Kini masa kejayaan Pertamina tersebut telah berubah menjadi hari kiamat atau doomsday. Aksi-aksi korporasi yang dilakukan oleh Karen dan jajaran direksi serta seluruh karyawan Pertamina pada saat itu telah “dikriminalisasi” sejak 2018. Sebagian besar direksi BUMN dan Swasta dalam maupun luar negeri, mengenal Karen sebagai figur dari seorang CEO yang profesional, kompeten, memiliki network yang luas, dan tidak berpolitik. Mungkin hal terakhir inilah yang menjadi penyebab mengapa Karen selalu dijadikan “pesakitan” setelah tidak menjabat lagi.
Saat ini, Karen dituding oleh Komisi Pemberantasan Korupsi (KPK) telah merugikan keuangan negara sebesar USD140 juta. Karen dituduh membuat kontrak pembelian LNG (Sales Purchase Agreement – SPA LNG) dengan Corpus Christi Liquefaction (CCL) Amerika Serikat pada tahun 2013 (Train 1) dan 2014 (Train 2) tanpa persetujuan Komisaris dan RUPS.

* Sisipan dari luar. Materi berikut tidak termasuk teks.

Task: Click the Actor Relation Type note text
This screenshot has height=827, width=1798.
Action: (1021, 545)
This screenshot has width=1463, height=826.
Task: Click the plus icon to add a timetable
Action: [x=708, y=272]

Tuduhan KPK ini terasa sangat lucu. Mengapa? Karena Karen sudah resmi mengundurkan diri dari jabatannya sebagai Direktur Utama Pertamina sejak 1 Oktober 2014. Dan, SPA LNG tahun 2013 dan 2014 tersebut sudah dibatalkan oleh SPA LNG tangal 20 Maret 2015 oleh Direktur Utama Pertamina pengganti Karen. Namun, KPK tetap bersikukuh mentersangkakan, mencekal dan menahan Karen dengan tuduhan SPA LNG tahun 2013 dan 2014 telah merugikan keuangan negara pada tahun 2020 dan 2021.

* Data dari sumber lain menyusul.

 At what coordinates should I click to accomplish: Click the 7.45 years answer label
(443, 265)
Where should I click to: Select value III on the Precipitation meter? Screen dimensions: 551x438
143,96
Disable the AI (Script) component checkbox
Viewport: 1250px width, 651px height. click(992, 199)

“Apa dasar KPK menuduh adanya kerugian negara tersebut?"
Menurut data Net Balance LNG Pertamina yang saya baca di media, bahwa kerugian akibat pembelian LNG dari CCL tahun 2020 – 2021 adalah USD107,1 juta. Jadi bukan USD140 juta seperti yang dituduhkan KPK.
Sementara, berdasarkan laporan "Audit Atas Neraca Gas dan Portofolio Bisnis LNG Pertamina" April 2020 disebutkan bahwa kerugiannya sebesar USD145 juta. Itupun bukan hanya dari CCL saja, tetapi juga dari Total, Eni Muara Bakau, dan Woodside. Semua SPA LNG itu, termasuk CCL, ditandatangani pada masa kepemimpinan Direktur Utama Pertamina pasca Karen Agustiawan. Ini aneh! Kenapa Karen masih dibawa-bawa?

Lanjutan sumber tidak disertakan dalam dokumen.